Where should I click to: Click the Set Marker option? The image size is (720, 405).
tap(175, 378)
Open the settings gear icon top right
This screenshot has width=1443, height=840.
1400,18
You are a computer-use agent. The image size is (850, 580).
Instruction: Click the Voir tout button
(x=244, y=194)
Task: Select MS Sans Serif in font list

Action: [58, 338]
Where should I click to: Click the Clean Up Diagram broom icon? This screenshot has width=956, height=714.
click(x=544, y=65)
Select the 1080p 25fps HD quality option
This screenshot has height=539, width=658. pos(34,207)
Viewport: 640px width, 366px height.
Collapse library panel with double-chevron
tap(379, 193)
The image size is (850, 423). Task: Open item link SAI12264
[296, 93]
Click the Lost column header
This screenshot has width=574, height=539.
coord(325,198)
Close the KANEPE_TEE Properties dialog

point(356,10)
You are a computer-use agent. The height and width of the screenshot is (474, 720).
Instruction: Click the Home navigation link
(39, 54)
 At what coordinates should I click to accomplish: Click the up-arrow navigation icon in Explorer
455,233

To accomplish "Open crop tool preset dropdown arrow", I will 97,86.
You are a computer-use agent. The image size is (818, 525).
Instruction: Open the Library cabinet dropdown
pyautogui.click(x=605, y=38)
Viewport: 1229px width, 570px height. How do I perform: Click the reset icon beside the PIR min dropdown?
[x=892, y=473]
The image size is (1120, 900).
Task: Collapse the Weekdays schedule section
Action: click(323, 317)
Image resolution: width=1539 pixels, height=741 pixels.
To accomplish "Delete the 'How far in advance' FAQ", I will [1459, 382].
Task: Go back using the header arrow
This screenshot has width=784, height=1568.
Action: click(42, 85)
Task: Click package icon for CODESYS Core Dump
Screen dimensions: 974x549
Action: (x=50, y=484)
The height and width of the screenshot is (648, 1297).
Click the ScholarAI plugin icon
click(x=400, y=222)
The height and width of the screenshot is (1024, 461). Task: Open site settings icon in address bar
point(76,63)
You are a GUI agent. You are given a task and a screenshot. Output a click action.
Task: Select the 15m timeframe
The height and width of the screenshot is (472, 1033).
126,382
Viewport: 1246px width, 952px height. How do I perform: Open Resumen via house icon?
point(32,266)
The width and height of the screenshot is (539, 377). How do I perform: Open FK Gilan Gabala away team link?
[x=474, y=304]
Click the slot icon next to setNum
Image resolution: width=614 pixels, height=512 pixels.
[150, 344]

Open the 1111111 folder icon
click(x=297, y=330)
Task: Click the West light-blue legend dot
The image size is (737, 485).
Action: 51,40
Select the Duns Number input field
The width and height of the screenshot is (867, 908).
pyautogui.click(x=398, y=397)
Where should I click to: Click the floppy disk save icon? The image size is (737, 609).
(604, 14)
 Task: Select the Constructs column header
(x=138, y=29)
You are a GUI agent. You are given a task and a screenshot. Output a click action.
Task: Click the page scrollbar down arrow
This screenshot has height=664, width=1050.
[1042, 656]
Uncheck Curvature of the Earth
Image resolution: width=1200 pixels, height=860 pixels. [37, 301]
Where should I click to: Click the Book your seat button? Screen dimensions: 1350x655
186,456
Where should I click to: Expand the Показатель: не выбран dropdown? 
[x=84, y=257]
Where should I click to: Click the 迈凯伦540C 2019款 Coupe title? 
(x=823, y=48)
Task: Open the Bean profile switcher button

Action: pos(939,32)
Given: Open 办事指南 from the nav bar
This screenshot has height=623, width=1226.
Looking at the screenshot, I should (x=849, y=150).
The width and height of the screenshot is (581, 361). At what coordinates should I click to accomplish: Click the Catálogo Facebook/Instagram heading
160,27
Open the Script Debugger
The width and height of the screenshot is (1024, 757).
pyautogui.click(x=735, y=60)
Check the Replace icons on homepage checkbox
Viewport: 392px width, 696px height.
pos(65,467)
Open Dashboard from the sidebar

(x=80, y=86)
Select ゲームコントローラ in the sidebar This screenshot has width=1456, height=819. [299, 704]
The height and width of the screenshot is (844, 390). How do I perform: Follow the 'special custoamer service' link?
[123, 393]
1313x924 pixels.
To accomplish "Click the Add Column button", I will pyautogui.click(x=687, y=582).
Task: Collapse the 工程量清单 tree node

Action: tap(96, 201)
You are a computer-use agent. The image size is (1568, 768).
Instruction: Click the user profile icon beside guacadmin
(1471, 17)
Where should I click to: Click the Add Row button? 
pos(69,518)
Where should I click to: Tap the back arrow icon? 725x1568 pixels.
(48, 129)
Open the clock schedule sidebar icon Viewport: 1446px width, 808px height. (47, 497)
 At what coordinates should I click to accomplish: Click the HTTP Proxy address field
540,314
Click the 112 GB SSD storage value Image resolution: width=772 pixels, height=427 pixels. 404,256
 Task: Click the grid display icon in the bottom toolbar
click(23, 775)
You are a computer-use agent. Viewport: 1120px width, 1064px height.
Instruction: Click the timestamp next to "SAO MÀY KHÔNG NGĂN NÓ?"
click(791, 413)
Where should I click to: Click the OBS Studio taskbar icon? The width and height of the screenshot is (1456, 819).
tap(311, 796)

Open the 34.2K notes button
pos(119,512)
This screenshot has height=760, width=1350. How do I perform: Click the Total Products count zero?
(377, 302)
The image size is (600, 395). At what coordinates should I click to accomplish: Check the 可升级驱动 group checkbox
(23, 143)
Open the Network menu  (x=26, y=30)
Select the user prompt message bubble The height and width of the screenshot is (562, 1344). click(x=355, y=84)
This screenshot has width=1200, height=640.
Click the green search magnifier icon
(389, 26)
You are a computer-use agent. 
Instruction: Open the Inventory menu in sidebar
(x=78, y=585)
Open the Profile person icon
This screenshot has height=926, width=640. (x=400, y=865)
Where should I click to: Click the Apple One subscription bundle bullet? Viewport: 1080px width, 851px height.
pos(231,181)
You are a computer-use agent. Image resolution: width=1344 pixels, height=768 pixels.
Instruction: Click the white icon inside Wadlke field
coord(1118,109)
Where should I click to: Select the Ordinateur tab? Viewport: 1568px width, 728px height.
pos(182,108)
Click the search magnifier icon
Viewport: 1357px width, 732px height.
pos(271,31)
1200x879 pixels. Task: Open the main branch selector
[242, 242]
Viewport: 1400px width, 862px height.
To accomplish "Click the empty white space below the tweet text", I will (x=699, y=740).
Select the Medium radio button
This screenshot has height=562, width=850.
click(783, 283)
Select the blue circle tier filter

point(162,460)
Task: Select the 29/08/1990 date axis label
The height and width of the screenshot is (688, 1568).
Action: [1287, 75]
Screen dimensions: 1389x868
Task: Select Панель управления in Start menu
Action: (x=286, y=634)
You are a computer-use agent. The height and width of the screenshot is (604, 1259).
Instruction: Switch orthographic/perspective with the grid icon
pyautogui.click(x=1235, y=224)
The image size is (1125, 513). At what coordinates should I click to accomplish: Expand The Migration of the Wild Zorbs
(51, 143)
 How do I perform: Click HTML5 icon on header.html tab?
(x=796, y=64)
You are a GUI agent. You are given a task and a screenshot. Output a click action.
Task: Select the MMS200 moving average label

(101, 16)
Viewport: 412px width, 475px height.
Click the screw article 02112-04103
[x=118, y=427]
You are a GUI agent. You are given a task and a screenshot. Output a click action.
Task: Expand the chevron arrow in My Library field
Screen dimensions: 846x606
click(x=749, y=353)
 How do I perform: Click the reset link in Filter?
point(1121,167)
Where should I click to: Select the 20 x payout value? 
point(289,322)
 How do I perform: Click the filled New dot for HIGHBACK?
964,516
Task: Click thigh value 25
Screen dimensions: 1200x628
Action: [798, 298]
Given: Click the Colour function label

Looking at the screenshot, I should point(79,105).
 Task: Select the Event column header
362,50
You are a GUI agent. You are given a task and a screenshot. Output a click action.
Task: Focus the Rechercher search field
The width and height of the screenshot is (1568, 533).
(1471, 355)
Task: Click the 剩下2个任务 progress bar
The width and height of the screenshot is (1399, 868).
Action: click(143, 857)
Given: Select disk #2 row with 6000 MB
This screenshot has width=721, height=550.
◆ ◆ ◆ ◆
Wherever "will" appears in the listing, report the line it is on.

To accomplish "Open crop tool preset dropdown arrow", I will 97,86.
To accomplish "Delete the 'How far in advance' FAQ", I will [1459, 382].
To accomplish "Click the Add Column button", I will pyautogui.click(x=687, y=582).
To accomplish "Click the empty white space below the tweet text", I will (x=699, y=740).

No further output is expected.